Sie sind aus dem städtischen Alltag nicht mehr wegzudenken. Menschen tragen sie unterwegs im öffentlichen Verkehr, im Fitnessstudio, während des Joggens oder verbotenerweise auch auf Fahrrädern: Die Kopfhörer. Auffällig sind die grossen Muschelkopfhörer, die häufig in knalligen Farben die Köpfe junger Menschen schmücken. Unauffällig hingegen sind die kleinen Stöpsel, die in den Ohren stecken. In der Öffentlichkeit bewegen sich immer mehr Menschen mit diesem modernen Kopfschmuck.
Die Wahrnehmung beeinflussen
Mit dem Aufkommen des Walkmans in den 80er-Jahren schafften die Kopfhörer den Durchbruch. Heute haben sie sich vom Gebrauchsgegenstand hin zum modischen Accessoire gewandelt – was auch mit den immer günstigeren und kleineren MP3-Playern und Smartphones zu tun hat.
Aber das Musikhören unterwegs ist noch mehr. Es ermöglicht uns nicht nur den eigenen Soundtrack zusammenzustellen und stets dabei zu haben, sondern es ist eine Kulturtechnik, die die persönliche Wahrnehmung der Welt beeinflusst.
Doch wieso wollen Menschen von Musik begleitet werden? Sie wirkt beruhigend, wenn der Vater dem Kind ein Schlaflied singt; sie aktiviert, wenn wir schnelle Rhythmen während körperlicher Aktivitäten hören. Melodien beeinflussen das vegetative Nervensystem und unsere Gefühle. Sie bringen uns zum Lachen, Weinen, Nachdenken, Träumen und lassen uns in Erinnerungen schwelgen. Musik hat Kraft.
Keine soziale Abwehrfunktion
Wollen sich Menschen mit portabler Musik im Ohr von der Realität abgrenzen? Stefan Niklas bezeichnet dies in seinem Buch «Die Kopfhörerin: Mobiles Musikhören als ästhetische Erfahrung» als einen Mythos. «Das Kopfhören auf den Aspekt der sozialen Abwehrfunktion zu reduzieren oder sogar als sozial-interaktive Verkümmerung zu übertreiben, kann sich jedenfalls nicht auf eine ernsthafte Beschreibung, sondern lediglich auf Vorurteile stützen», schreibt der Kulturphilosoph. Kopfhören sei Ausdruck eines historisch entstandenen Bedürfnisses nach Musik im Alltag, das so schnell nicht wieder verschwinden werde.
Musik lässt uns in die eigene Welt abtauchen. Sie verwandelt die langweilige Tramfahrt in eine Filmsequenz mit persönlichem Soundtrack. Der Ohrwurm der letzten Strandferien erinnert uns an das Rauschen des Meeres und den salzigen Geschmack auf der Haut. Der Alltag ist für einen Augenblick vergessen. Anderseits überhören wir (gewollt oder ungewollt) die Frage eines Mitmenschen, ihm beim Ausstieg aus dem Tram zu helfen.

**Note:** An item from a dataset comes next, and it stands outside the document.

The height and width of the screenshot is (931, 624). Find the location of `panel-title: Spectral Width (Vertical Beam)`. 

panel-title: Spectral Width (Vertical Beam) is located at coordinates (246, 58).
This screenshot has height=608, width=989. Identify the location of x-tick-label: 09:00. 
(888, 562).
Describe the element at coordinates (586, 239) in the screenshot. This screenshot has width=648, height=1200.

Der persönliche Soundtrack ist ein Phänomen unserer wachsenden Individualität, der die Geräuschkulisse der Natur übertönt: die singenden Vögel, die rauschenden Flüsse, die manchmal belanglosen, manchmal interessanten Gespräche unserer Mitmenschen oder einfach die Stille, die uns unseren eigenen Atem hören lässt. Dieser Soundtrack der Natur ist so vielseitig wie jede von uns zusammengestellte Playlist, der sich aber nicht auf Knopfdruck abrufen lässt.